# Quantum mechanics , total orbital angular momentum?

1. Jan 1, 2014

### Outrageous

1. The problem statement, all variables and given/known data

A hydrogen atom is identified as being in a state with n=4. What is the magnitude of the total orbital angular momentum for the largest permitted value of l?

2. Relevant equations
n>l, l is bigger or equal to m

3. The attempt at a solution
The allowed l= 3,2,1
The allowed m for largest l= 3,2,1,0,-1,-2,-3
Total orbital angular momentum is the sum of all Lz or L^2?
Ans, total= 3+2+1+0 +(-1)+(-2)+(-3)=0?
L^2= 3(3+1)hbar
What is the total orbital angular momentum?

2. Jan 1, 2014

### vela

Staff Emeritus
1. What does $\vec{L}^2$ physically represent?

» **GIVEN DATA**:
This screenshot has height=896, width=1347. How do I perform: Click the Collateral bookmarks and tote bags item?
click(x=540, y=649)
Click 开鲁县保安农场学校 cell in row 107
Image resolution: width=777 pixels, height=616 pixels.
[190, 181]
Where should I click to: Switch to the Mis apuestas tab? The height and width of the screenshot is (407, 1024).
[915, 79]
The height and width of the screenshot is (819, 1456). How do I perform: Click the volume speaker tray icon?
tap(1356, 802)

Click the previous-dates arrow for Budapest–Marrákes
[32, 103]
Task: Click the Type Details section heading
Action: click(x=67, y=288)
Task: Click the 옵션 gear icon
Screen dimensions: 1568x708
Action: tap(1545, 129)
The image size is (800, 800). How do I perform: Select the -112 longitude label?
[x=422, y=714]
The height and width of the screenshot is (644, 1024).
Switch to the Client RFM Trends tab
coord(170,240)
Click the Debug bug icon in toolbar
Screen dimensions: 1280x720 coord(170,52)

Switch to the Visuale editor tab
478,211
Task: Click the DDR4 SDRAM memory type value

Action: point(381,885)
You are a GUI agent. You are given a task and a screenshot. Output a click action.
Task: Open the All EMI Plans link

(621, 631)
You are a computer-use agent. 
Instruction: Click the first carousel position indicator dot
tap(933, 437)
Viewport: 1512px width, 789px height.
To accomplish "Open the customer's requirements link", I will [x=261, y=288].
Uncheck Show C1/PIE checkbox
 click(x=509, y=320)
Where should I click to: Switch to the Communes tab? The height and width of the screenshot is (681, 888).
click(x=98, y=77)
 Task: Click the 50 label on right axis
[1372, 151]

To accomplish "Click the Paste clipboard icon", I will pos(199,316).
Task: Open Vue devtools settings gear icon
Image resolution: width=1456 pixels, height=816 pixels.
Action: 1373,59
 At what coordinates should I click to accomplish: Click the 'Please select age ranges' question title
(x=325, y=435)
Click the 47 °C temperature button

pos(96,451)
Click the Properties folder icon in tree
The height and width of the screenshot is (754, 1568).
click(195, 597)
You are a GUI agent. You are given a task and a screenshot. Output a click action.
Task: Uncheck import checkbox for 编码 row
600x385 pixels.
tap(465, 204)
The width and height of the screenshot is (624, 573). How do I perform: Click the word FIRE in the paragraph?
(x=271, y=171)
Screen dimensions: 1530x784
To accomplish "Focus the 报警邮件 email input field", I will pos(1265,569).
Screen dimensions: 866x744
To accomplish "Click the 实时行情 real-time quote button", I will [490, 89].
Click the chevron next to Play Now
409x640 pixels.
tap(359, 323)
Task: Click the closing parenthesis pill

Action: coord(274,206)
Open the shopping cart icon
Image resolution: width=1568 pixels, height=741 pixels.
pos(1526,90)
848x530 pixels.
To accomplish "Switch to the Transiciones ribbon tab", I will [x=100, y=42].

» **TASK**:
Transcribe the passage of the orbital angular momentum thread above that opens with the words "1. The problem" and closes with "all Lz or L^2?".

» **CORRECT RESULT**:
1. The problem statement, all variables and given/known data

A hydrogen atom is identified as being in a state with n=4. What is the magnitude of the total orbital angular momentum for the largest permitted value of l?

2. Relevant equations
n>l, l is bigger or equal to m

3. The attempt at a solution
The allowed l= 3,2,1
The allowed m for largest l= 3,2,1,0,-1,-2,-3
Total orbital angular momentum is the sum of all Lz or L^2?